## TO-DO ITEM
Please turn the lines beginning with the one containing "The image size" and continuing through the one containing "coordinates (258, 469)." into a two-column CSV with the headers input and output. Put each text and its answer in one row, each in its own quoted field, with line breaks replaced by spaces.

## ENTRIES SHOWN
══════════════════════════════
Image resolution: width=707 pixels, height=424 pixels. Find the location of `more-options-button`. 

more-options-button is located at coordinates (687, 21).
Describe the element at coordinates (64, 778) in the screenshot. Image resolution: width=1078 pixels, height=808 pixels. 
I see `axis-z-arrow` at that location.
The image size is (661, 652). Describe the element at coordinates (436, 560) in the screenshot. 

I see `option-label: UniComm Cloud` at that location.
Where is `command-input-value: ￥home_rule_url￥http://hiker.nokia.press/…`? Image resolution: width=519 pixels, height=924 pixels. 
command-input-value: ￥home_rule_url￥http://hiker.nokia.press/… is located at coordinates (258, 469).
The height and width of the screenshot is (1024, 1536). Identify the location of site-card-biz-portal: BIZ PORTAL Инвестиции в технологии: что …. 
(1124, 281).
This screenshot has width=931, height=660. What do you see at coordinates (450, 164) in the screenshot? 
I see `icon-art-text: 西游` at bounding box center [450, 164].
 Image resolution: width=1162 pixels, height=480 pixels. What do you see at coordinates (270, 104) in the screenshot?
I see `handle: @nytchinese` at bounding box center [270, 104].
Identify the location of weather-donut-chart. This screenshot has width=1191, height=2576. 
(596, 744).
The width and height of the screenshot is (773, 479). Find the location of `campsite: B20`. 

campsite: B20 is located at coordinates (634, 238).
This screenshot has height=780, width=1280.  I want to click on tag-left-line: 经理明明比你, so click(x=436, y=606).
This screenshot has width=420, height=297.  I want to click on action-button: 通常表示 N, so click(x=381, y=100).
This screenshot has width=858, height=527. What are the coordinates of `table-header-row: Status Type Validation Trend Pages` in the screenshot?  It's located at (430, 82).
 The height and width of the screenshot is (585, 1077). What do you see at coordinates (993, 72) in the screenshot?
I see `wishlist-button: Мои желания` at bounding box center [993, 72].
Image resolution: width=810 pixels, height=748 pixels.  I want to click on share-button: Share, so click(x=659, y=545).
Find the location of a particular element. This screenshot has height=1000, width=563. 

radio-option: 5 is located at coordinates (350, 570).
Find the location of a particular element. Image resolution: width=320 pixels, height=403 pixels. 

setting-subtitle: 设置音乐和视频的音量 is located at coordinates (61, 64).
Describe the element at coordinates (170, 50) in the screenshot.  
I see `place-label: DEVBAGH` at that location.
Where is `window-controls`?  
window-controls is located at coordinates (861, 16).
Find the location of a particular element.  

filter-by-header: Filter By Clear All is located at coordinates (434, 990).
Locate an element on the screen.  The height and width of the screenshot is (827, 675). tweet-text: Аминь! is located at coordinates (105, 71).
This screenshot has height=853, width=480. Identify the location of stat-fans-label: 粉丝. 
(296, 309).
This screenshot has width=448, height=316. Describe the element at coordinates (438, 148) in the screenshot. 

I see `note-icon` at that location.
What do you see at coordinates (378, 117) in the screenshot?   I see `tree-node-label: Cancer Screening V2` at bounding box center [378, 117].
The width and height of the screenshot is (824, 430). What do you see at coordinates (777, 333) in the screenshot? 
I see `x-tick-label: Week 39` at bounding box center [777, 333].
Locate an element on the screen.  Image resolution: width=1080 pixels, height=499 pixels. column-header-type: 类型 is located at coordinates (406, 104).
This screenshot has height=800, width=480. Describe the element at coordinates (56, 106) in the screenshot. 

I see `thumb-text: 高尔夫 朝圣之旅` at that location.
══════════════════════════════
## YOUR SOLUTION
input,output
"The image size is (661, 652). Describe the element at coordinates (436, 560) in the screenshot.","I see `option-label: UniComm Cloud` at that location."
"Where is `command-input-value: ￥home_rule_url￥http://hiker.nokia.press/…`? Image resolution: width=519 pixels, height=924 pixels.","command-input-value: ￥home_rule_url￥http://hiker.nokia.press/… is located at coordinates (258, 469)."